Most participants wanted to know their LTP ‘a little’ or ‘a lot’ (68.5% at diagnosis, 76.0% at the time of survey, 79.3% in the future) but a substantial minority did not want to know (18.5% at diagnosis, 11.8% at the time of survey, 8% in the future) or were unsure (12.9% at diagnosis, 12.2% at the time of survey, 12.7% in the future). Most participants felt that LTP information would assist decision-making, particularly about treatment (71.2%), finances (77.8%) and end-of-life care (78.3%).

Attitudes towards prognosis forecasting tools

Participants were then asked about their attitude towards a possible future electronic tool which would deliver an individualised LTP estimate, together with a measure of certainty around this estimate, after matching the individual to a subset of patients from a large database. This is the only information they were given ie they were not shown any such tool. The vast majority of participants (88.6%) stated that they would like to be informed about the availability of such a tool during neurology appointments. Participants showed interest in using an electronic prognosis prediction tool at various time points including when making treatment (47.0%) or life (43.4%) decisions, and in the weeks and months following diagnosis (31.8%). Fewer felt they would have wanted it at diagnosis (25.5%) and 7.2% stated they would never want to use it.

There was a strong association between preferences for LTP information and interest in using a tool (χ2 (1) = 443.20, p<.001); virtually all (98.9%) individuals with high current LTP information preferences indicated a desire to use a tool at some point (rather than “never”). Also, 75.2% of those who identified themselves as having low information preferences nonetheless indicated interest in using the tool at some point.
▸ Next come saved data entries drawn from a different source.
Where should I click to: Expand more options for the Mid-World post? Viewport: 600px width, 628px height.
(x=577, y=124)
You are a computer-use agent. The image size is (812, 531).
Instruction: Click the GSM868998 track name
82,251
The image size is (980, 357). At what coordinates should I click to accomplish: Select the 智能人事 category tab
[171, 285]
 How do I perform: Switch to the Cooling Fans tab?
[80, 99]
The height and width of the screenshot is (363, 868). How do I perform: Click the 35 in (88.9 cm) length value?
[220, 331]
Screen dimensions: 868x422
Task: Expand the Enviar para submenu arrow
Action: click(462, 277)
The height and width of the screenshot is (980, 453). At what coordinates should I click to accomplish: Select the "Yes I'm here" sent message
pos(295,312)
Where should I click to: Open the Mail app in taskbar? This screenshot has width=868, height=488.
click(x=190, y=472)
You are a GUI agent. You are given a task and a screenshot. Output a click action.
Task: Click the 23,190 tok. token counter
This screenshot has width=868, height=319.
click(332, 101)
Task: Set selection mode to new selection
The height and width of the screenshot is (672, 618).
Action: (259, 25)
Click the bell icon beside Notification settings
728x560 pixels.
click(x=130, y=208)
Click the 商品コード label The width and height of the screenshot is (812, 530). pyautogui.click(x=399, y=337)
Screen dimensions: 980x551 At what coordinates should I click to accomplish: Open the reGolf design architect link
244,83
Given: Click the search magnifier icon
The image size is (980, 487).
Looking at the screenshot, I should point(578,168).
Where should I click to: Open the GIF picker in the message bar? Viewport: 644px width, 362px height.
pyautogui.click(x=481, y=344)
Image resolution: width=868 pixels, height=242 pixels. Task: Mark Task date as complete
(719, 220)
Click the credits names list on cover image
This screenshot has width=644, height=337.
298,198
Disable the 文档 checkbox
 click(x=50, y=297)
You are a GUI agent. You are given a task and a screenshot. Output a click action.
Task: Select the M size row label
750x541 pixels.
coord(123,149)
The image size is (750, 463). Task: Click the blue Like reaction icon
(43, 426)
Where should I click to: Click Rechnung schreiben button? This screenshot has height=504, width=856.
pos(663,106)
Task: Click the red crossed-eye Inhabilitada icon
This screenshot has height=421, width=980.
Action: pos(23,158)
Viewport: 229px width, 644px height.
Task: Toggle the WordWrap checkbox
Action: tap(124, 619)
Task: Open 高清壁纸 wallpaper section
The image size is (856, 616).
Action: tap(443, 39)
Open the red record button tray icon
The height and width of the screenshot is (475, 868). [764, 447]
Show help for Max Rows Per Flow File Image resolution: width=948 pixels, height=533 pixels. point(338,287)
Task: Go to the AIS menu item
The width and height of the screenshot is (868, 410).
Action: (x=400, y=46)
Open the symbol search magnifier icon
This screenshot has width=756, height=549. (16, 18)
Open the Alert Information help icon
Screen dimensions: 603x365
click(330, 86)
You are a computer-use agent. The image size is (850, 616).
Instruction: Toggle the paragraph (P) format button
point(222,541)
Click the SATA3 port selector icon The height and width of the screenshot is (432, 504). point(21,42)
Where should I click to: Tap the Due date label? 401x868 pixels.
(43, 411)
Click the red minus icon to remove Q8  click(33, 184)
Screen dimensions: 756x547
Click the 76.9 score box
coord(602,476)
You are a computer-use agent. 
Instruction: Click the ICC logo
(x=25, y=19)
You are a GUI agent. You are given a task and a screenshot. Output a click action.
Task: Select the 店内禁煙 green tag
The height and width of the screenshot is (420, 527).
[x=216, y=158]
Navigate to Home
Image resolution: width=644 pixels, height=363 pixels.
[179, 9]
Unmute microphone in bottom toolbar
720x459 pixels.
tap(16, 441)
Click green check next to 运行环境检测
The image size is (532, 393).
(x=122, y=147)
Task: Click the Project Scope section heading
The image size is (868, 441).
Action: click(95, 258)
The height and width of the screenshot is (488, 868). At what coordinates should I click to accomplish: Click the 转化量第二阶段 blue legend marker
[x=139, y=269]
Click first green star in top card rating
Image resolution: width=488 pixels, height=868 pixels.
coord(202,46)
Participants endorsed a range of settings as acceptable for tool use including with either a neurologist (28.0%) or an MS specialist nurse (28.4%). More participants indicated they found these settings acceptable if accompanied by a significant other (46.6% and 39.7% respectively). Some participants also considered it acceptable to use a prognosis tool independently at home with (37.1%), and without (42.4%) a family member or friend present. There was interest in using the tool to predict a range of MS outcomes including necessity of a walking stick (36.1%), a wheelchair (55.2%), progression to SPMS (76.7% of the responders for whom this was relevant i.e. those with RRMS), and life expectancy (58.5%). Opinion was divided regarding whether the tool should be publically available (36.6% yes, 27.0% no, 36.4% unsure).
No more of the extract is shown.